The U.S. Government almost always claims cyber-attacks by Russia, China, and North Korea are for spying, not sabotage. Would the USG even know? Or is “cyber-spying” by Russia and others a politically convenient excuse for the U.S. to understate potential damage—and to escape acknowledging an act of war?
Washington does not know what to do.
As after past major cyber-attacks, Washington is full of sound and fury, promising reforms and retribution, that will probably come to nothing.
Washington’s impotence and irresolution will invite future, increasingly aggressive, cyber-attacks.
Yet for decades Washington has been competently counseled on cyber-threats and solutions. 23 years ago, for example, the President’s Commission on Critical Infrastructure Protection warned in October 1997:
“In the cyber dimension there are no boundaries. Our infrastructures are exposed to new vulnerabilities—cyber vulnerabilities—and new threats—cyber threats. And perhaps most difficult of all, the defenses that served us so well in the past offer little protection from the cyber threat. Our infrastructures can now be struck directly by a variety of malicious tools.”
The Pentagon’s Defense Science Board report “Resilient Military Systems and the Advanced Cyber Threat” warned in January 2013: “While the manifestation of a nuclear and cyber attack are very different, in the end, the existential impact to the United States is the same.”

--- Data excerpt ---
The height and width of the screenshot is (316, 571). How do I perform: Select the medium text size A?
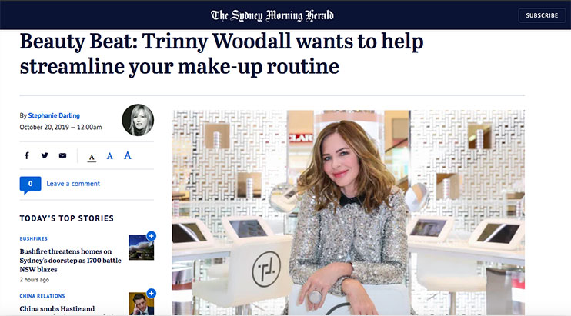[x=109, y=156]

--- Given problem A ---
Echo the stretch of the cyber-attack passage from "The U.S. Government" through "act of war?", word for word.
--- Given problem B ---
In the cyber-attack passage, what is the title of the Defense Science Board report?
--- Given problem C ---
Please condense the paragraph of the cyber-attack passage that begins "The U.S. Government almost always claims" and keep its main points.

--- Task solution A ---
The U.S. Government almost always claims cyber-attacks by Russia, China, and North Korea are for spying, not sabotage. Would the USG even know? Or is “cyber-spying” by Russia and others a politically convenient excuse for the U.S. to understate potential damage—and to escape acknowledging an act of war?

--- Task solution B ---
"Resilient Military Systems and the Advanced Cyber Threat"

--- Task solution C ---
The U.S. Government nearly always calls Russian, Chinese, and North Korean cyber-attacks spying rather than sabotage. But would it even know? Or is "cyber-spying" a convenient excuse to play down possible damage and avoid admitting an act of war?